DATA FOR THE TASK START

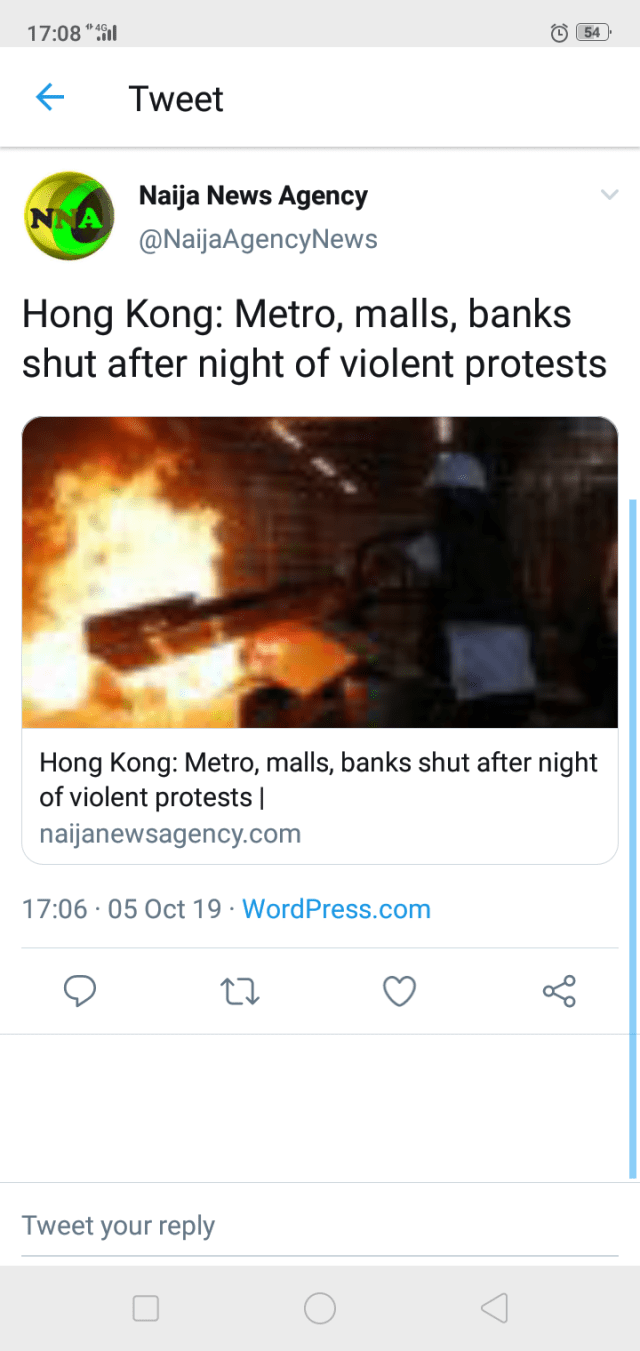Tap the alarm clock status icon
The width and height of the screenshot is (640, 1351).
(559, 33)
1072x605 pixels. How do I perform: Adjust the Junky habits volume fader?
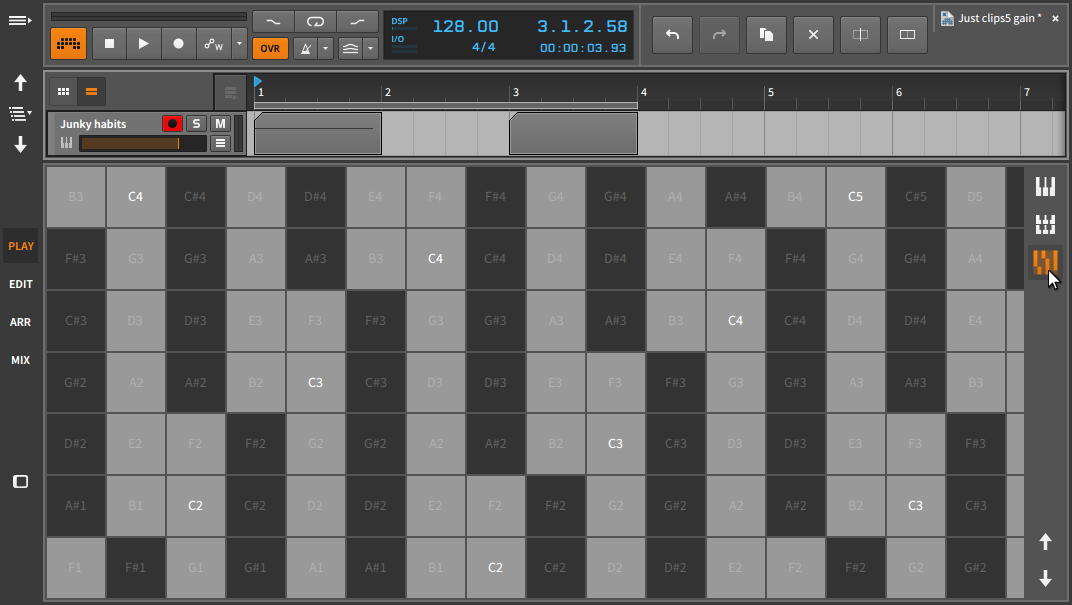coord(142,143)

DATA FOR THE TASK END

▶ **PROBLEM TO WORK ON**: From the line holding "1072x605 pixels. How" to the final line of the data above, give each line again exactly, both ends included, and drop the pictures.

▶ **EXPECTED ANSWER**:
1072x605 pixels. How do I perform: Adjust the Junky habits volume fader?
coord(142,143)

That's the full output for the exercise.